[[ Data for processing open ]]

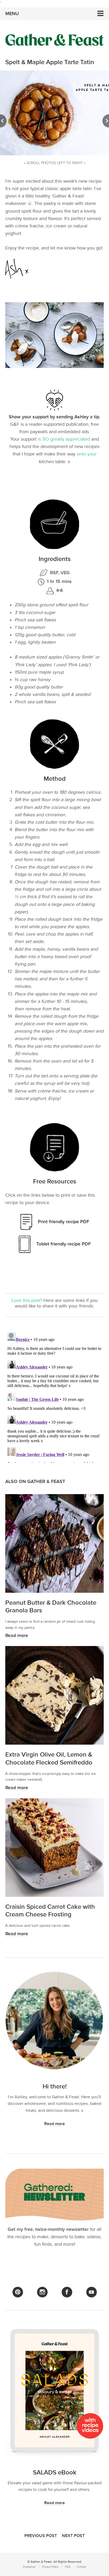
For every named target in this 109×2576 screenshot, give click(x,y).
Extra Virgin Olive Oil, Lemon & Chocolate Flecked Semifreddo (48, 1758)
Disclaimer (29, 2567)
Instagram (42, 2292)
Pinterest (17, 2292)
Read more (16, 1635)
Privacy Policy (50, 2567)
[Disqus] (54, 1396)
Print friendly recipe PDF (63, 1222)
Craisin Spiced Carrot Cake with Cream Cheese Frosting (50, 1910)
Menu (12, 13)
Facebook (67, 2292)
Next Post (73, 2535)
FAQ (67, 2567)
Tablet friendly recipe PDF (63, 1244)
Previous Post (40, 2535)
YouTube (91, 2292)
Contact (81, 2567)
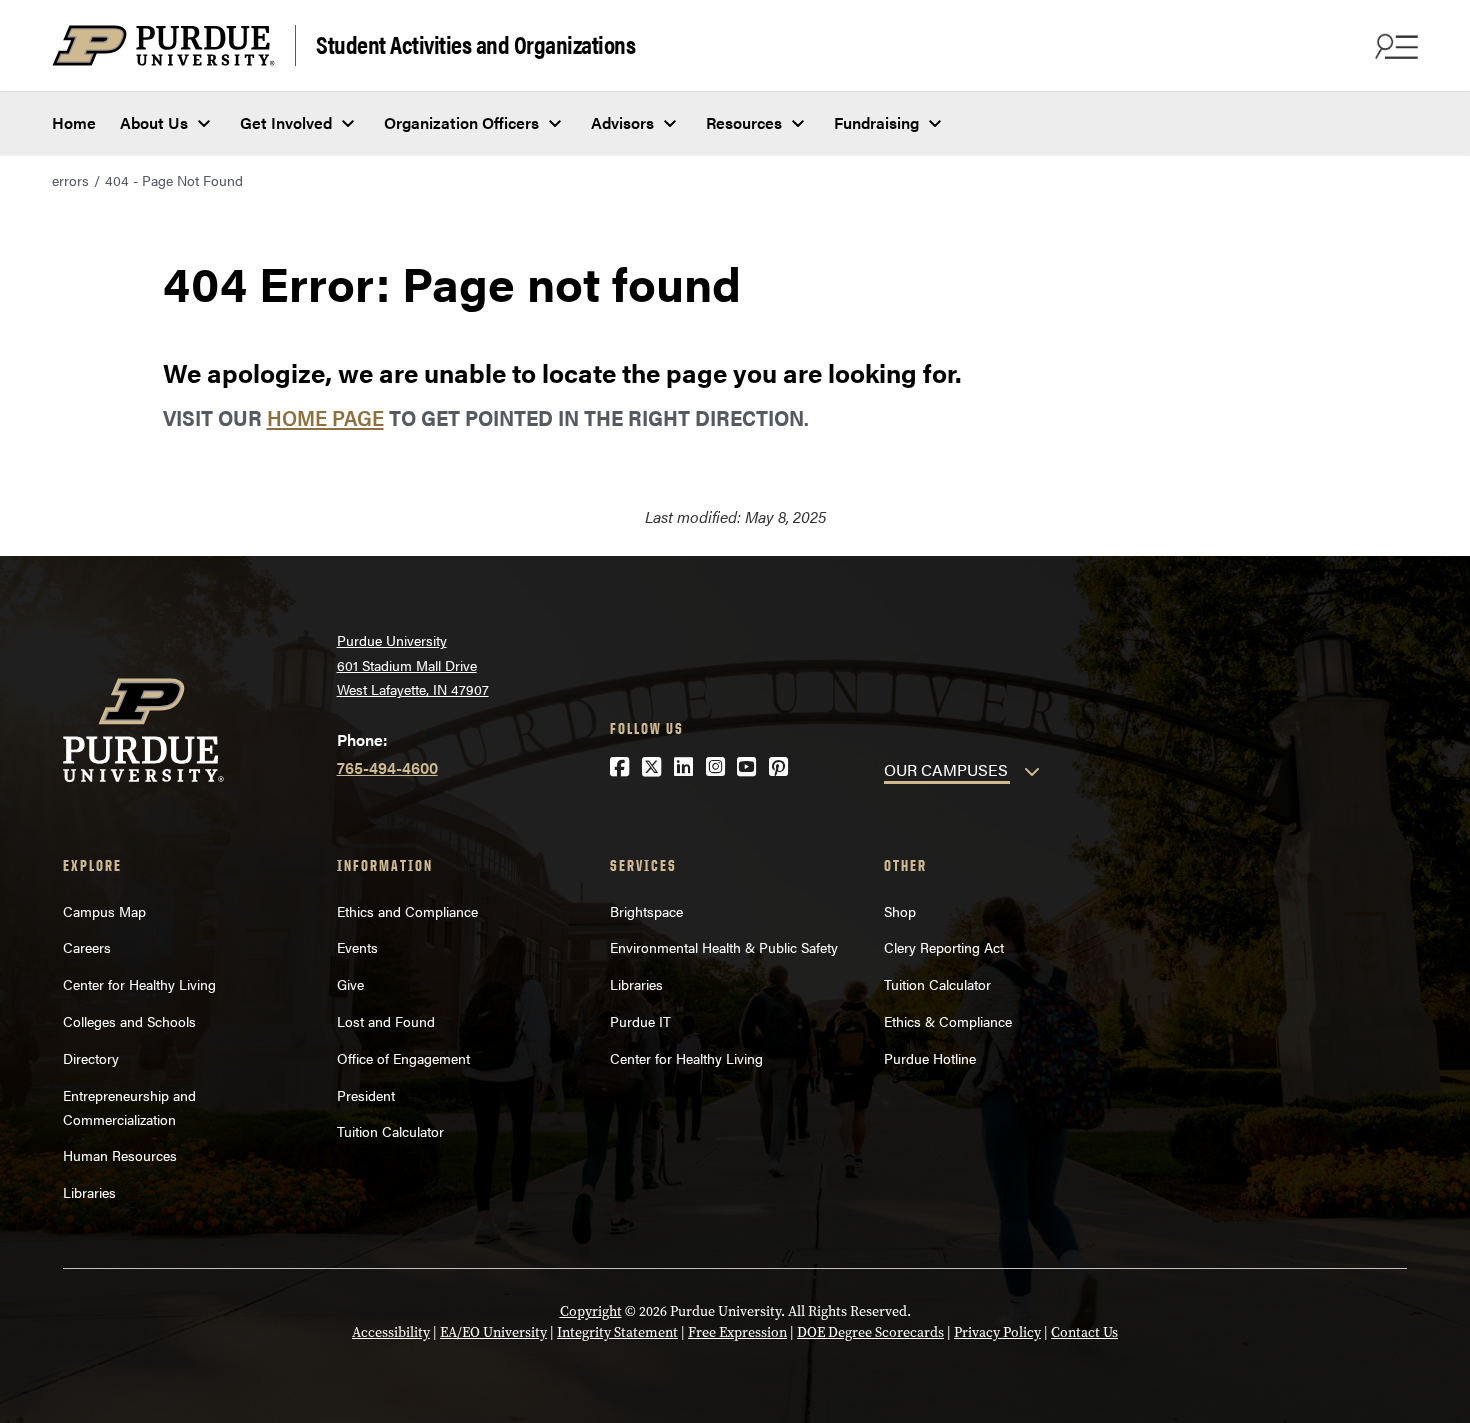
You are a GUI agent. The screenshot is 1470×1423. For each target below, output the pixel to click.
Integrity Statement (617, 1332)
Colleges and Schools (129, 1021)
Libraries (89, 1192)
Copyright (591, 1311)
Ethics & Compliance (948, 1021)
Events (357, 947)
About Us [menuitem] (154, 122)
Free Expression (737, 1332)
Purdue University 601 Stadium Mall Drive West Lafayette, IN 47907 (413, 664)
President (366, 1095)
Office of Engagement (403, 1058)
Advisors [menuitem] (622, 122)
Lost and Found (386, 1021)
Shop (900, 911)
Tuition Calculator (390, 1131)
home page (325, 416)
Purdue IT (640, 1021)
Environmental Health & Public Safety (724, 947)
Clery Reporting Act (944, 947)
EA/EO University (493, 1332)
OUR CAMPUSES (946, 769)
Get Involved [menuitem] (286, 122)
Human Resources (120, 1155)
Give (350, 984)
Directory (91, 1058)
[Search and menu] (1394, 46)
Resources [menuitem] (744, 122)
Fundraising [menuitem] (876, 122)
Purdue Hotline (930, 1058)
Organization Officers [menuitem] (461, 122)
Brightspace (646, 911)
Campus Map (104, 911)
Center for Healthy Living (139, 984)
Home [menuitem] (74, 122)
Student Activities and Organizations (475, 43)
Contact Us (1084, 1332)
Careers (87, 947)
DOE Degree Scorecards (870, 1332)
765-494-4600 (387, 767)
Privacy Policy (997, 1332)
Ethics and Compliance (407, 911)
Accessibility (391, 1332)
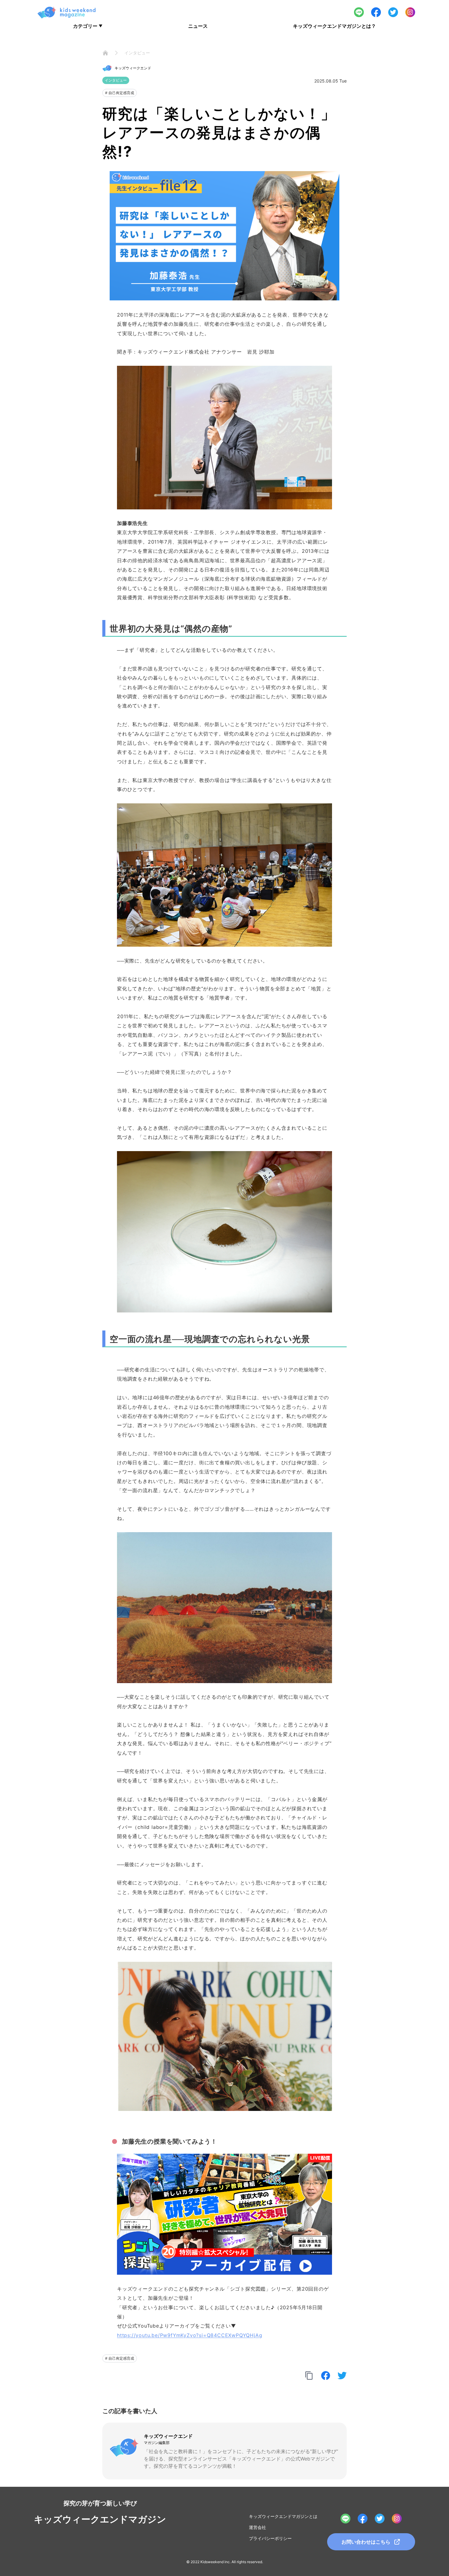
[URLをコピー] (309, 2375)
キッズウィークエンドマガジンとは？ (334, 26)
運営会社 (257, 2527)
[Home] (105, 53)
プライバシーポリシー (270, 2538)
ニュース (198, 26)
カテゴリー (88, 26)
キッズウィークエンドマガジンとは (283, 2516)
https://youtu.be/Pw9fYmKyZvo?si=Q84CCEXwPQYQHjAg (189, 2335)
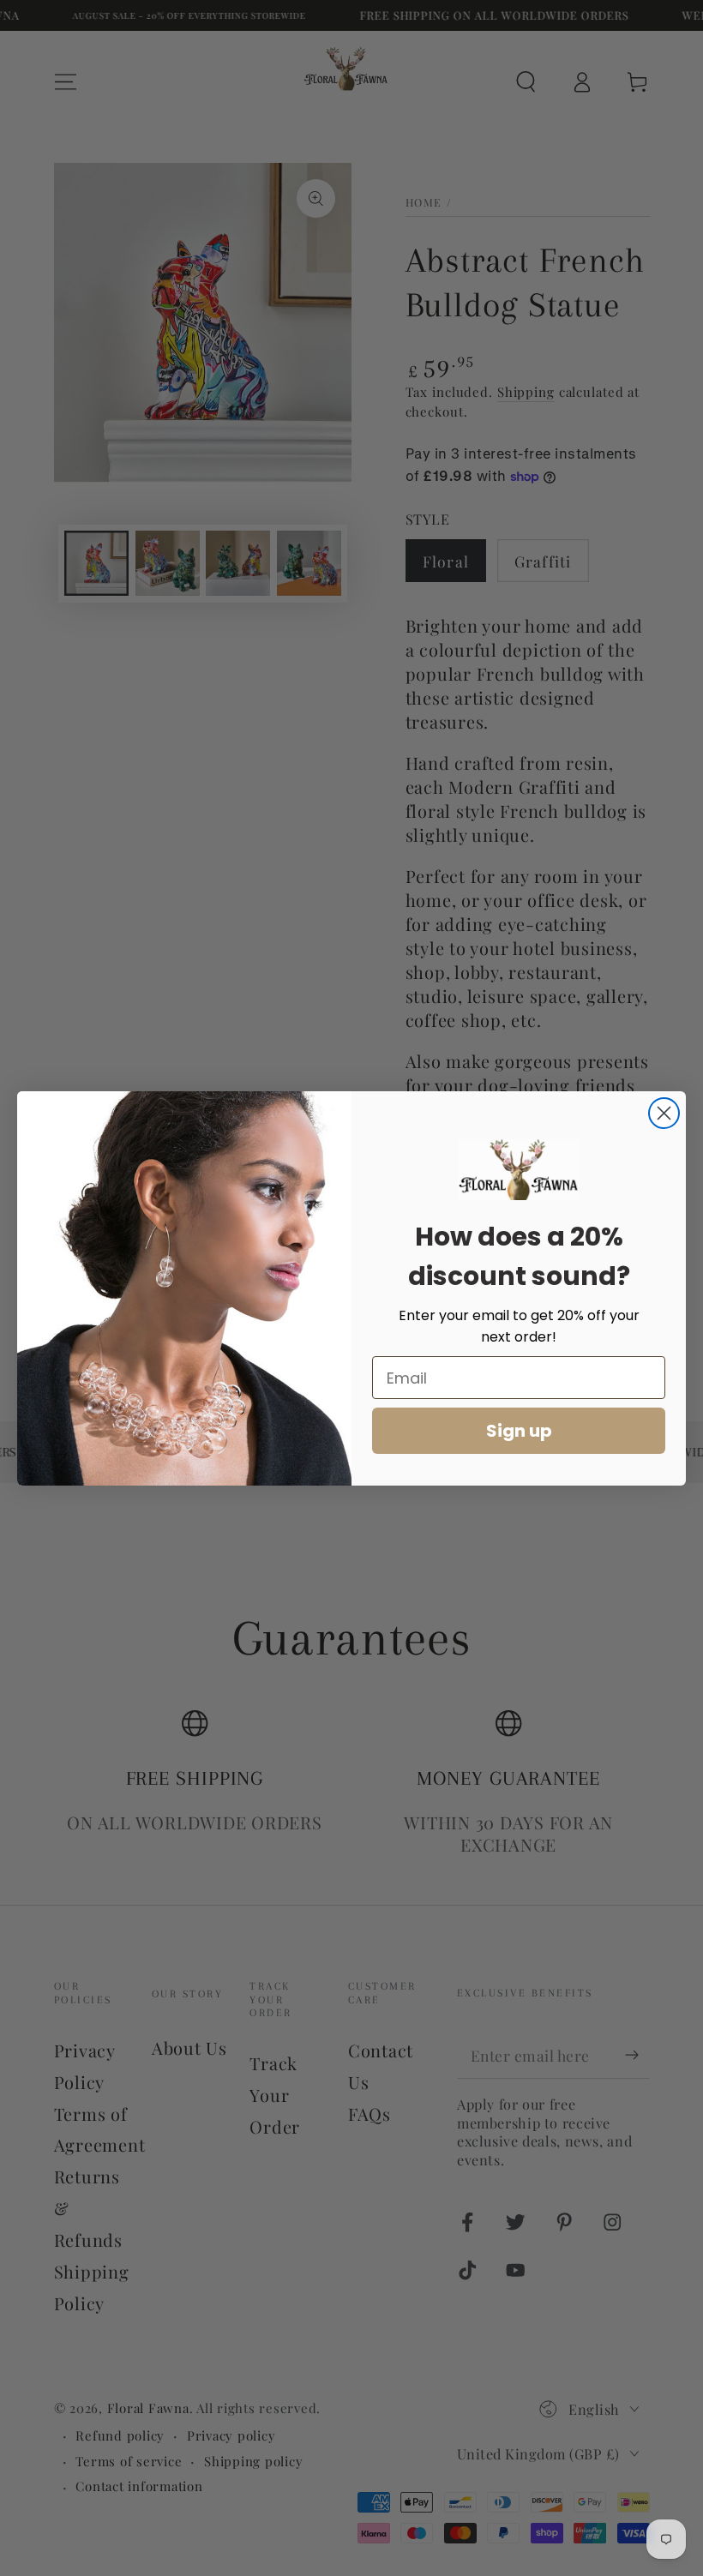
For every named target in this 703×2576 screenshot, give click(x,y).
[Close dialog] (664, 1113)
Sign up (519, 1431)
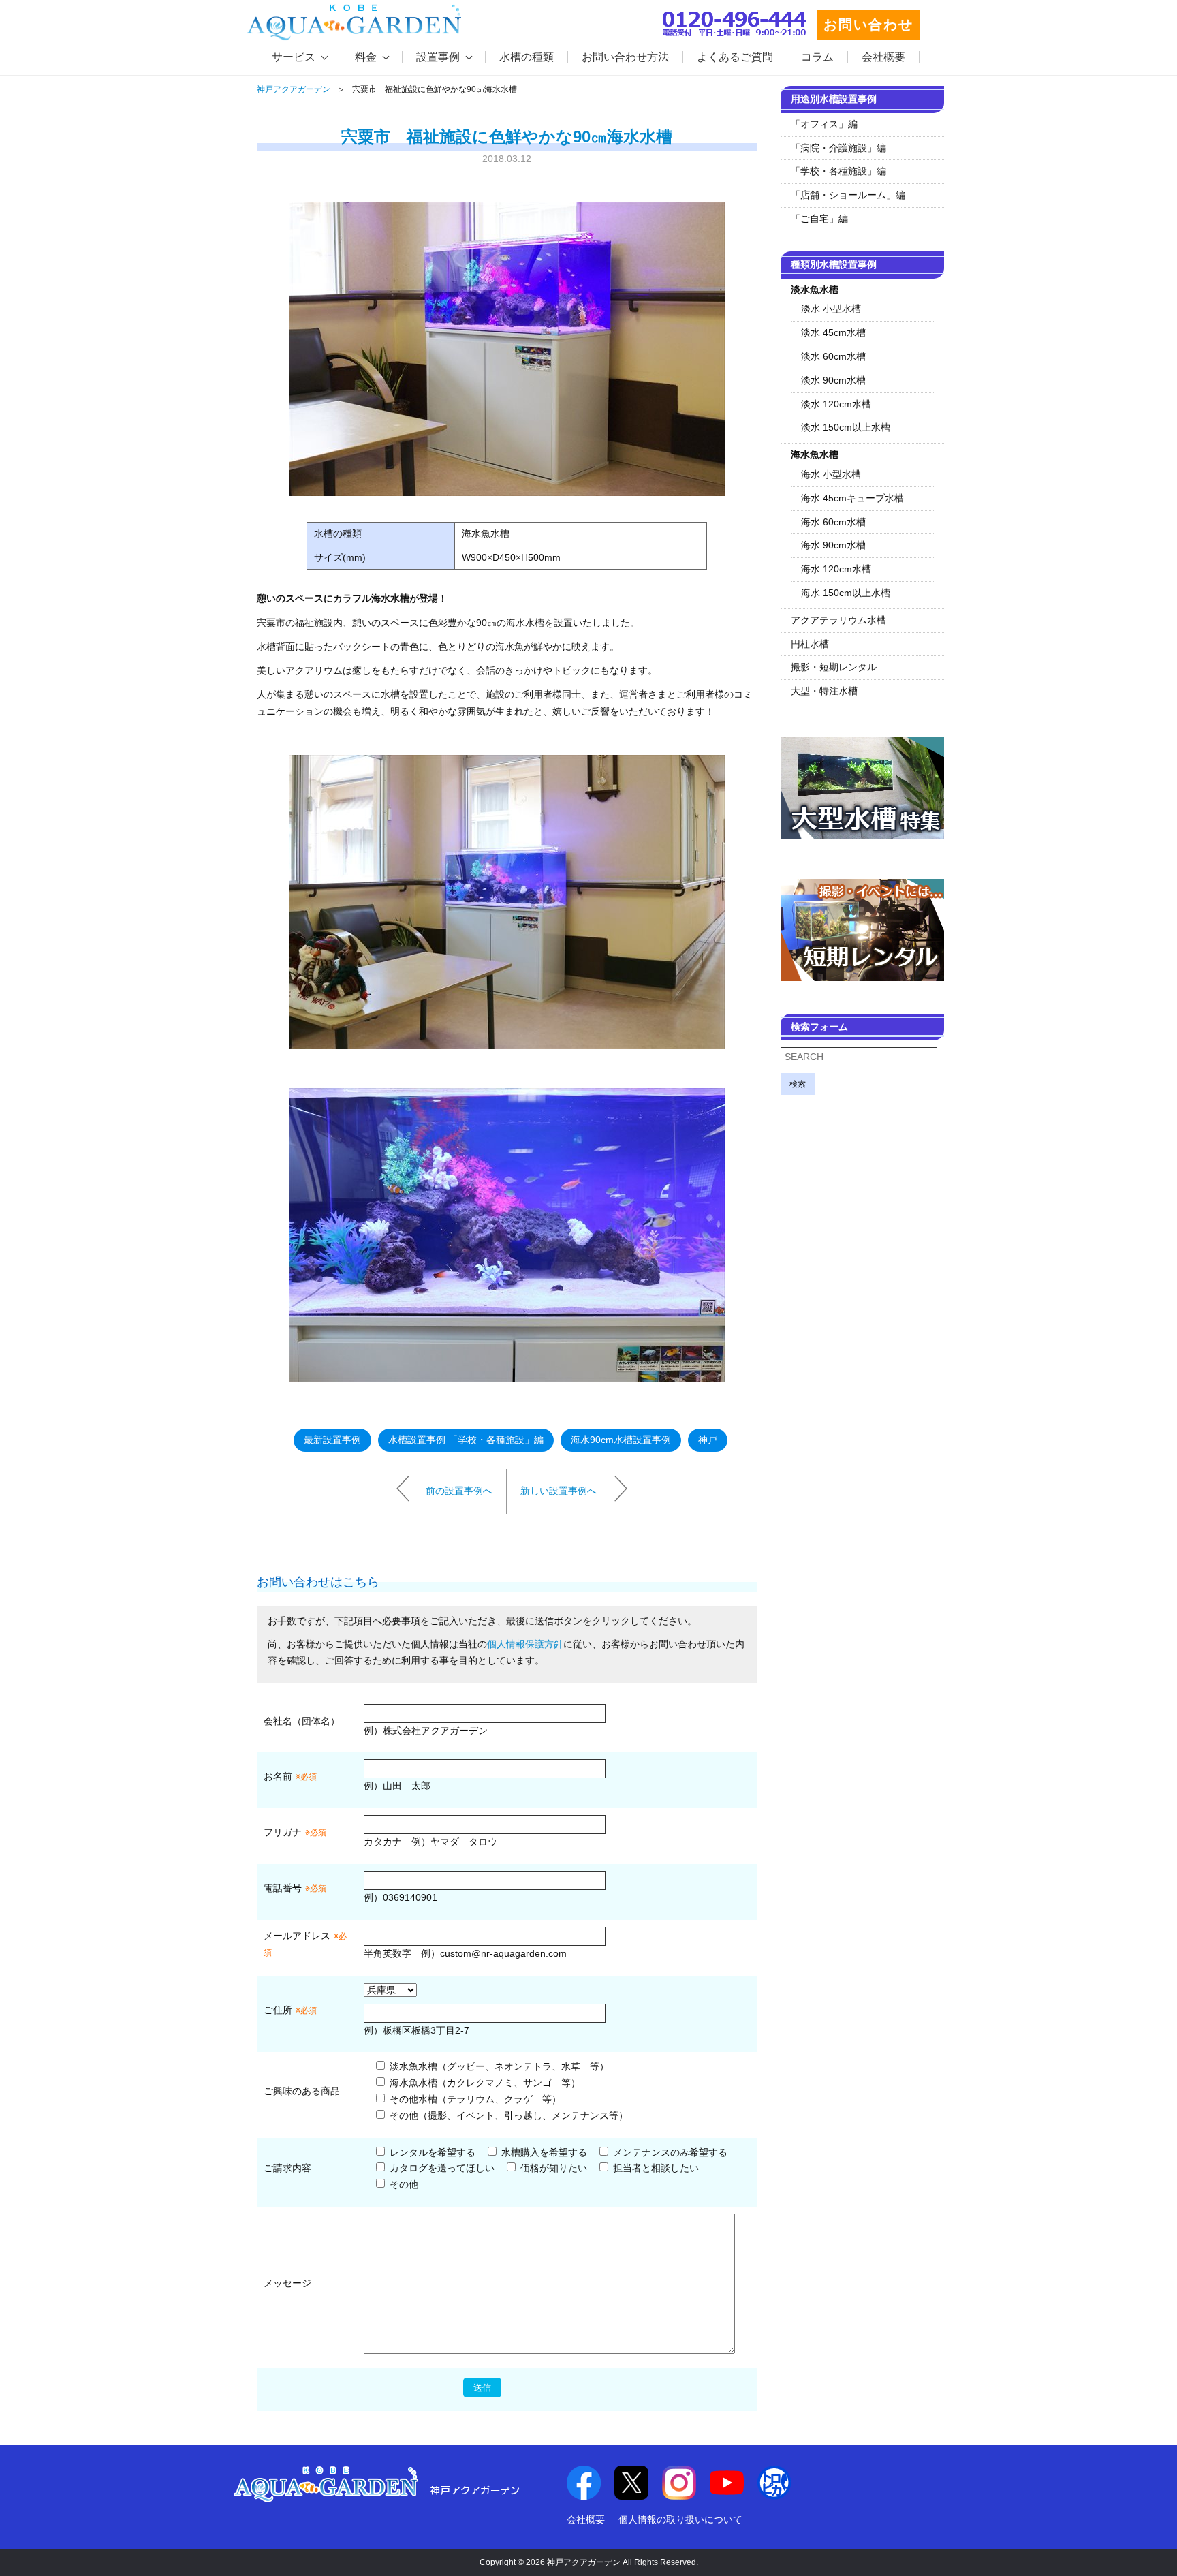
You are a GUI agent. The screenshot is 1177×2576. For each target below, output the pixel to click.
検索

[[ Data for processing closed ]]

What you are asked to do —
Go through the entries above, and wherever a line holds the word "output", copy that line.

Exercise answer —
You are a GUI agent. The screenshot is 1470×1423. For each target below, output the pixel to click.
You are a GUI agent. The screenshot is 1177×2576. For each target below, output the pixel to click.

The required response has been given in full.